> **Work to be completed**
Reproduce, exactly and in full, the lines from the one with "Where should I" through the one with "Check the box for 준비해야될사항 post" in the data below; drop pictures.

> **Supplied records**
# # #
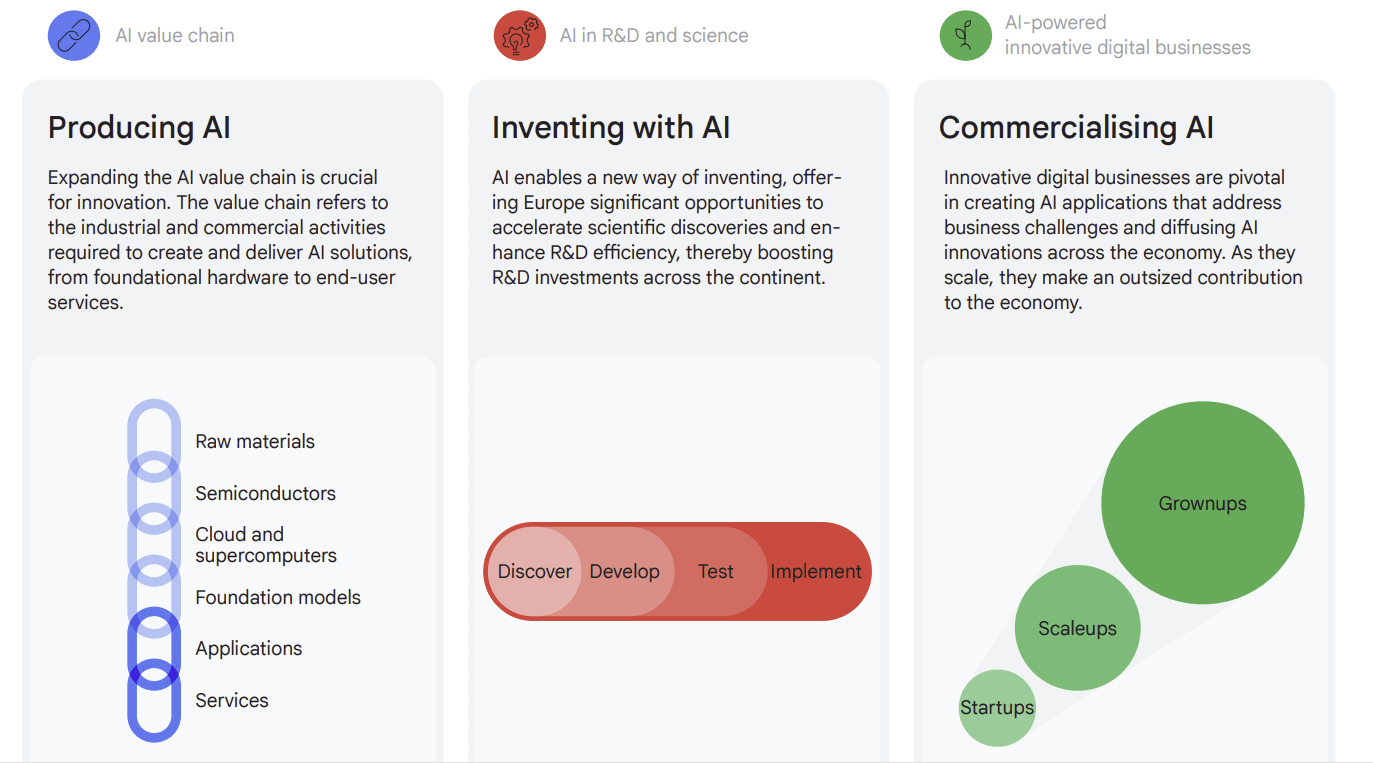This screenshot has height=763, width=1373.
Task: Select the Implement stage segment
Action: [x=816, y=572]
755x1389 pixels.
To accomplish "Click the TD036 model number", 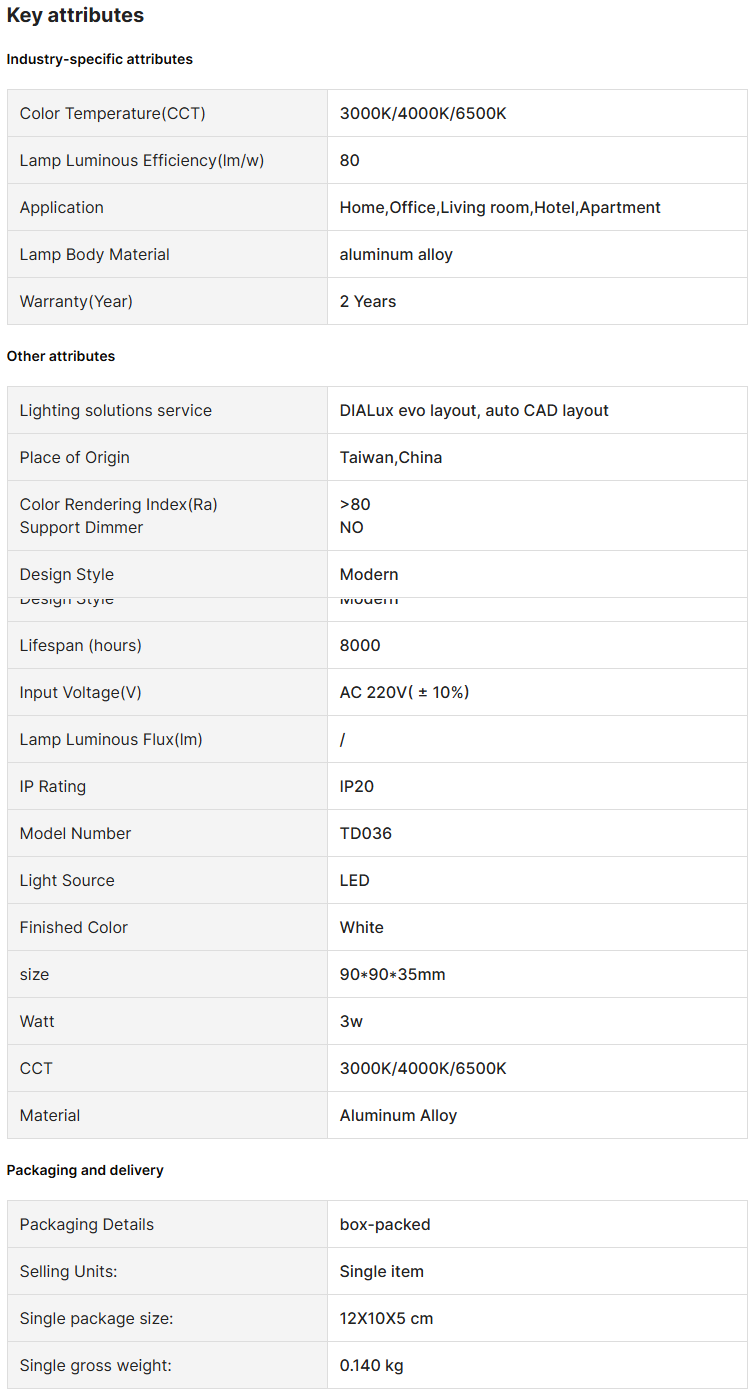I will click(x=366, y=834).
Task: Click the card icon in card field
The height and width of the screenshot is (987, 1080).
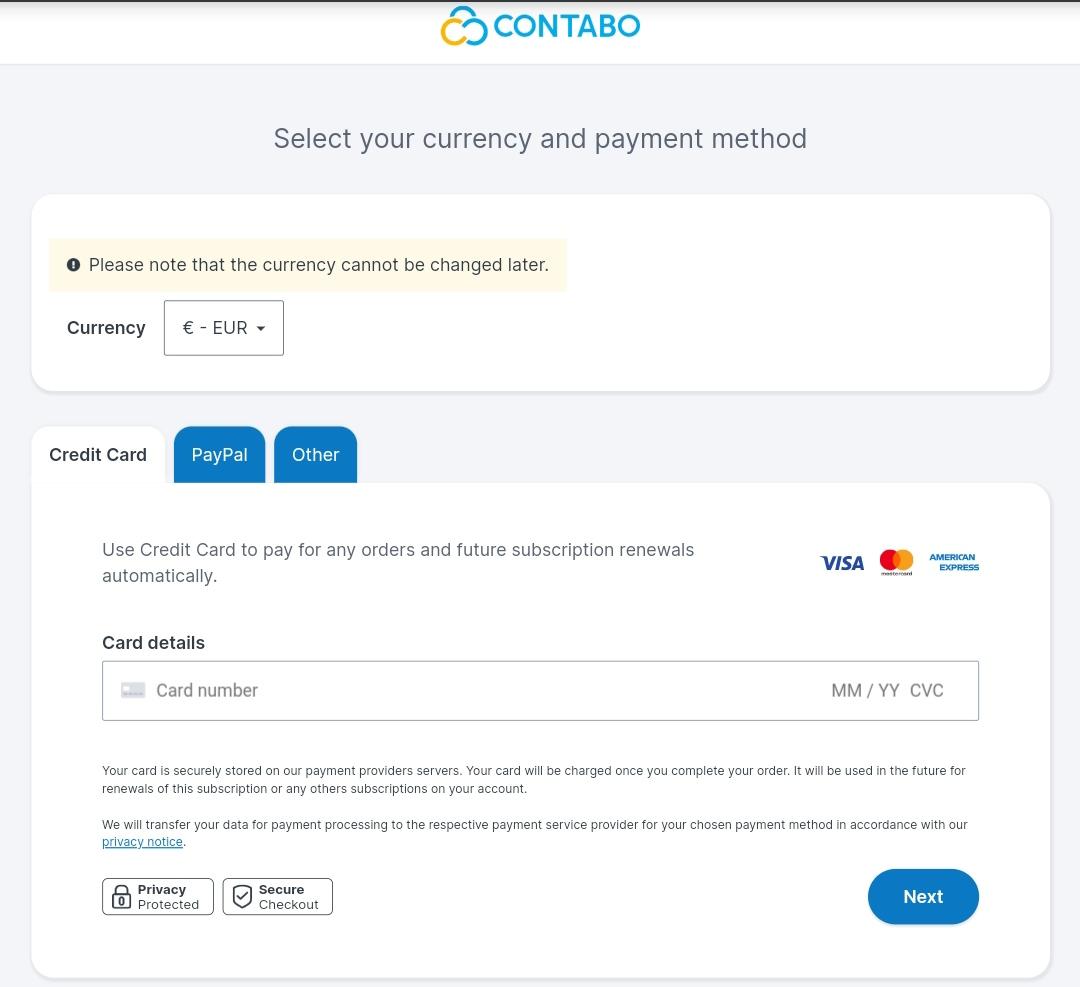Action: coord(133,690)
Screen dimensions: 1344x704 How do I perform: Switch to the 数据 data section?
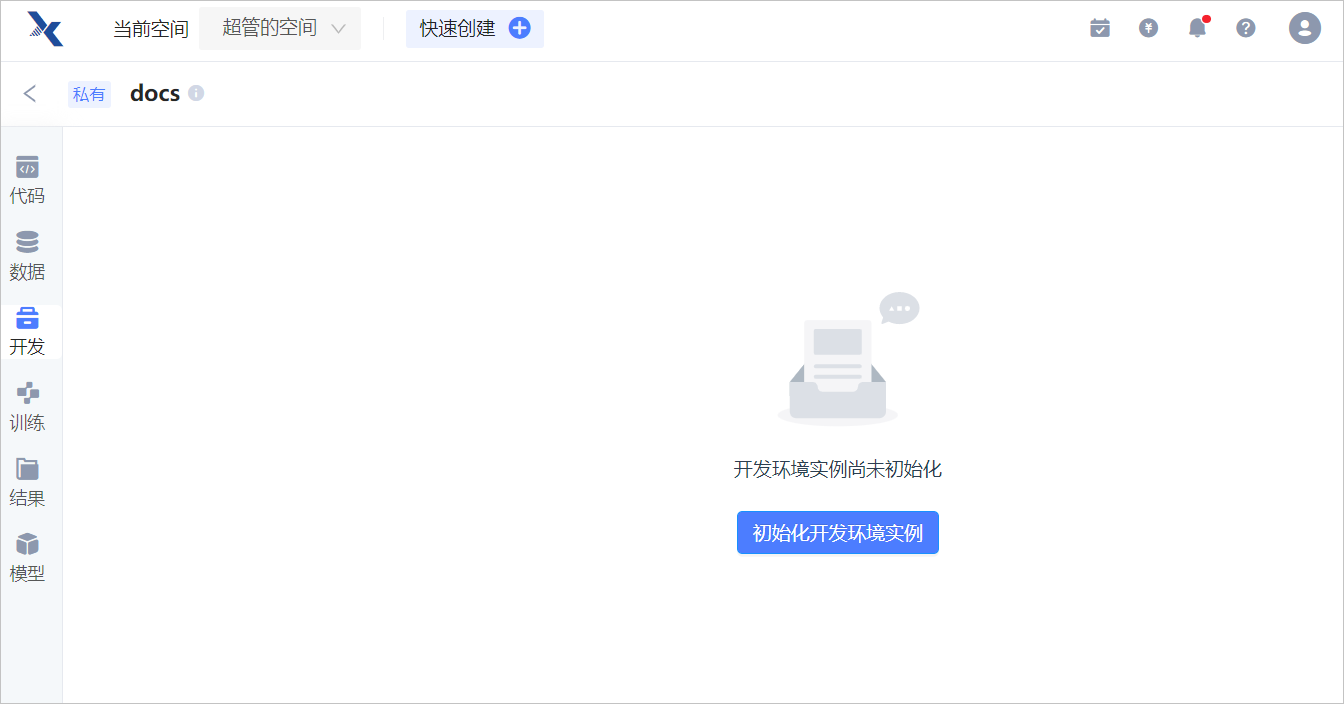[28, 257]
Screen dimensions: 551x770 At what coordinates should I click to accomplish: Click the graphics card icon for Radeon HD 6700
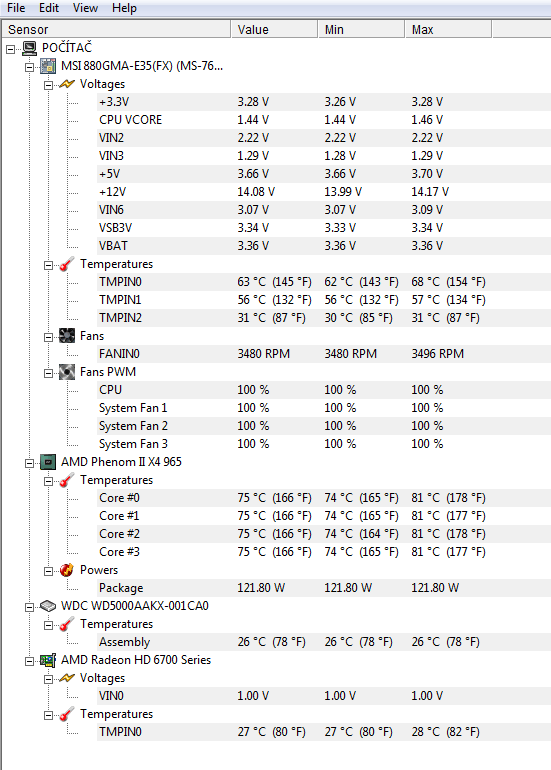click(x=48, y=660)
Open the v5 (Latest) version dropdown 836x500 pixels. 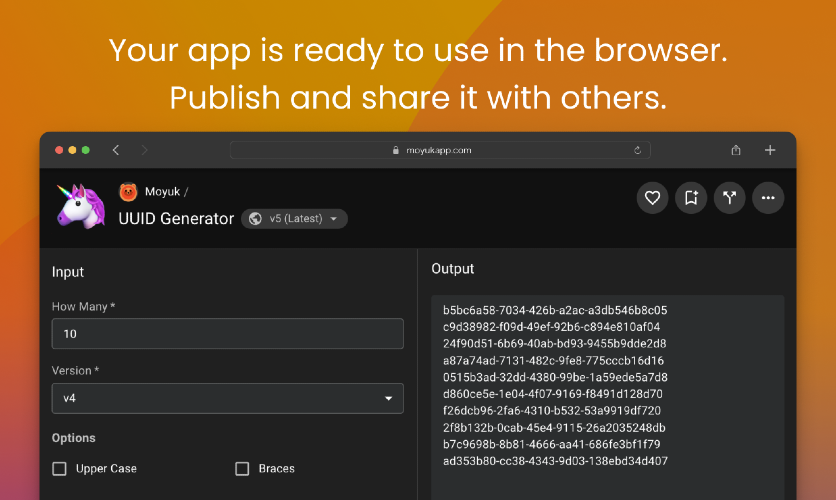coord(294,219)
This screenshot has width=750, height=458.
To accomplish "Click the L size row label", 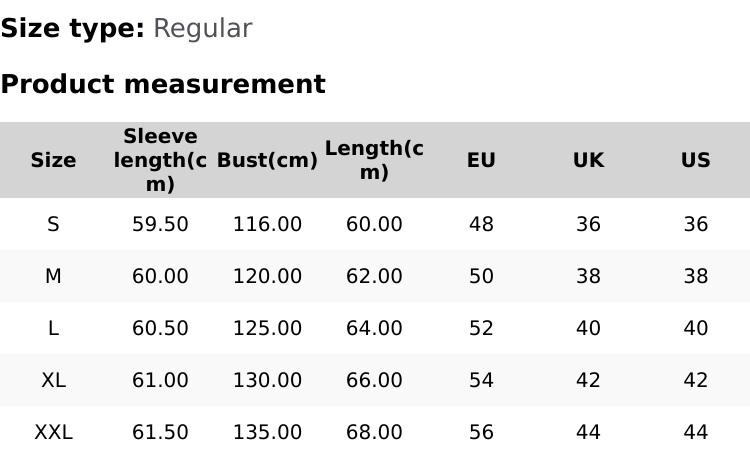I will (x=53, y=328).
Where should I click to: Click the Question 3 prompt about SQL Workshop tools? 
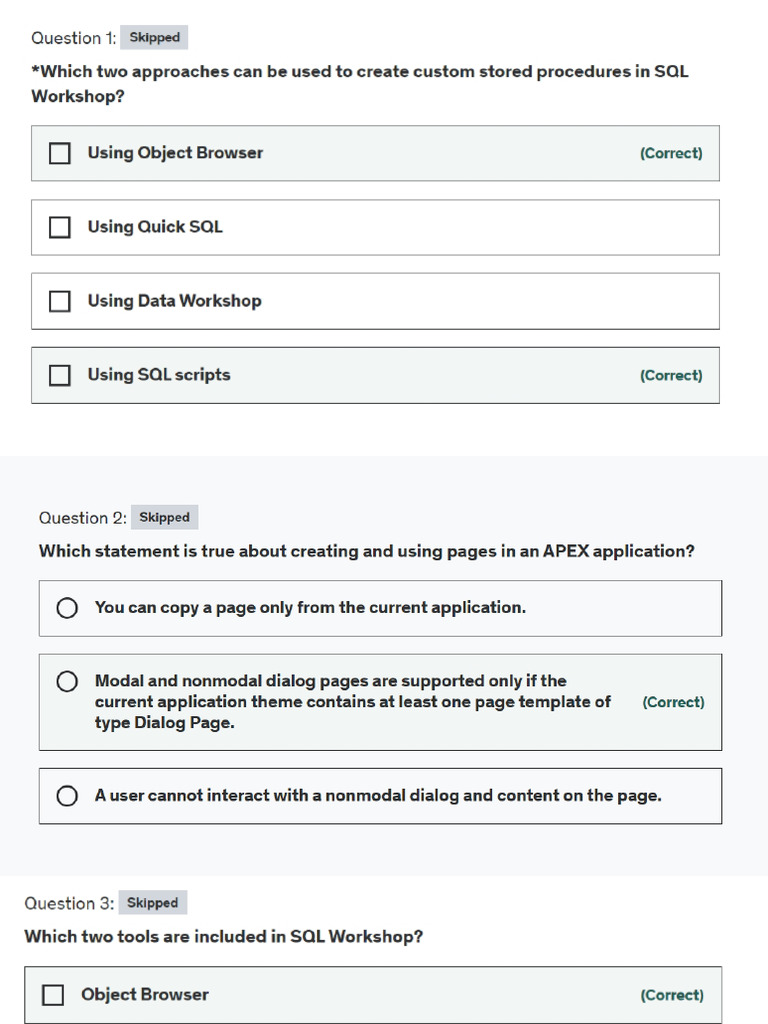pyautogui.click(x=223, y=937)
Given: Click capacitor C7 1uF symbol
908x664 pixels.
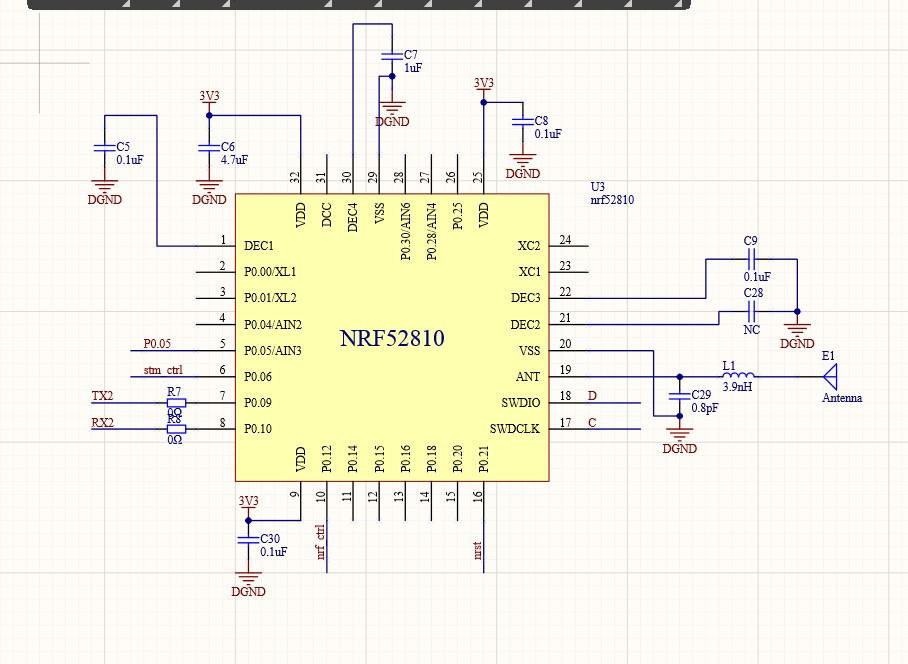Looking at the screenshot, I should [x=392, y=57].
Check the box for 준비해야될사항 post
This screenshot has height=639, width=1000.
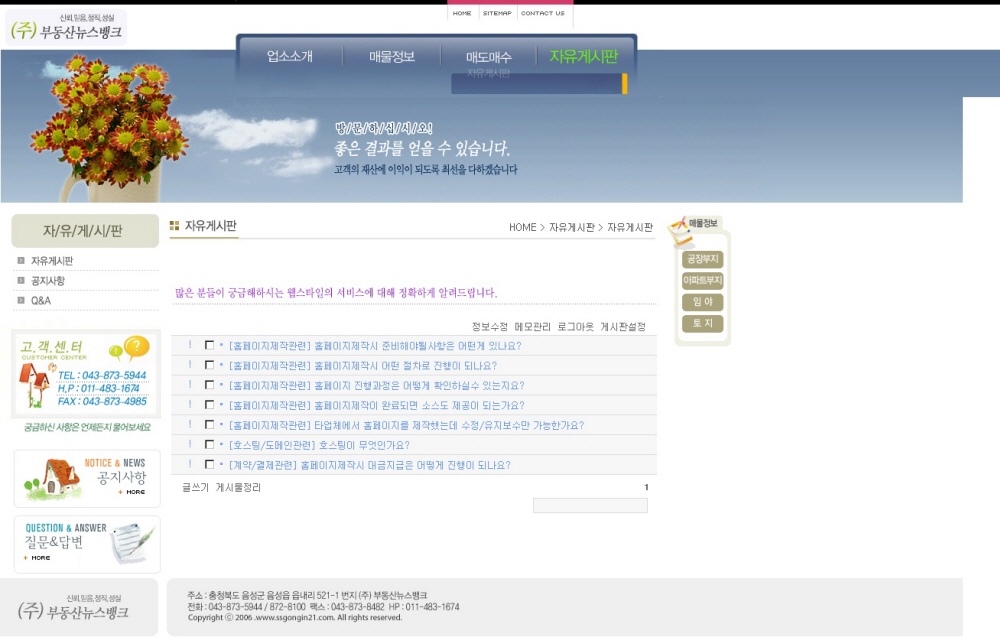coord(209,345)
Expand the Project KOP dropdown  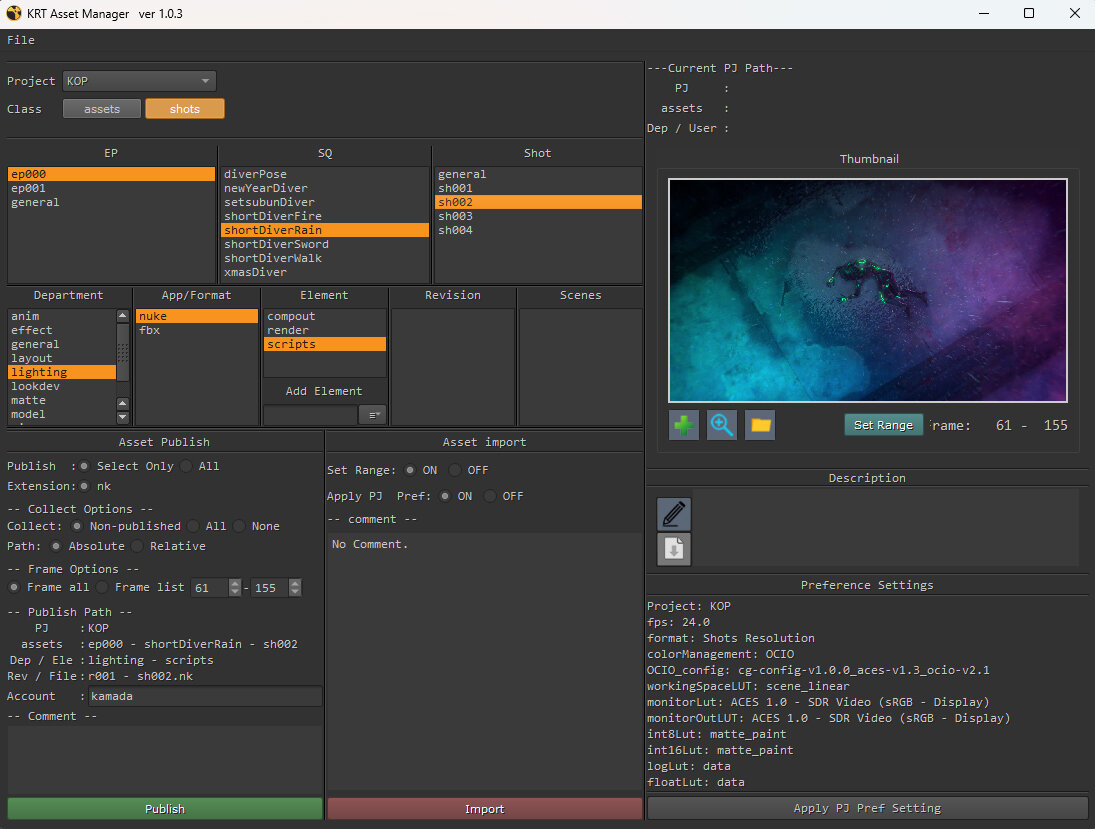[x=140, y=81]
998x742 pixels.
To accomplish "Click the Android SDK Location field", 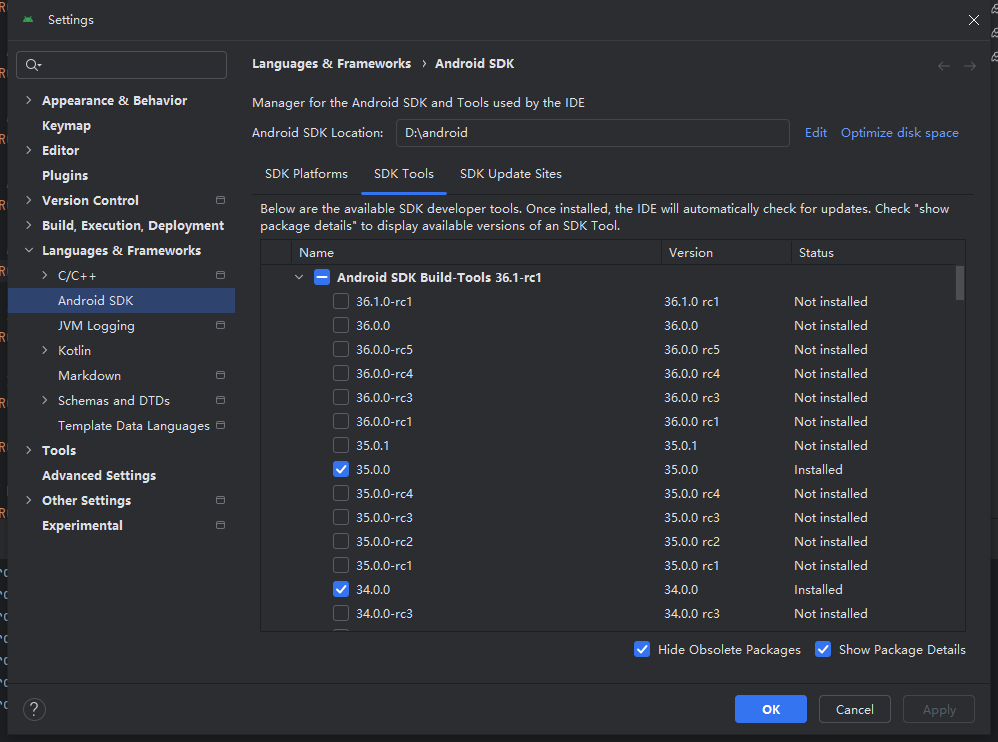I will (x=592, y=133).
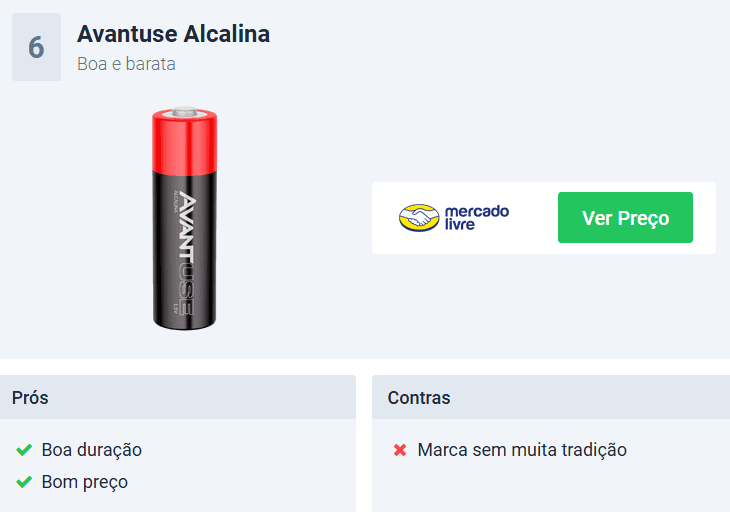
# # #
> **Written answer**
Where should I click to: Click the Question 3 prompt about SQL Workshop tools? 
pyautogui.click(x=223, y=937)
Given: Click capacitor C7 1uF symbol
908x664 pixels.
Looking at the screenshot, I should [x=392, y=57].
Check the box for 준비해야될사항 post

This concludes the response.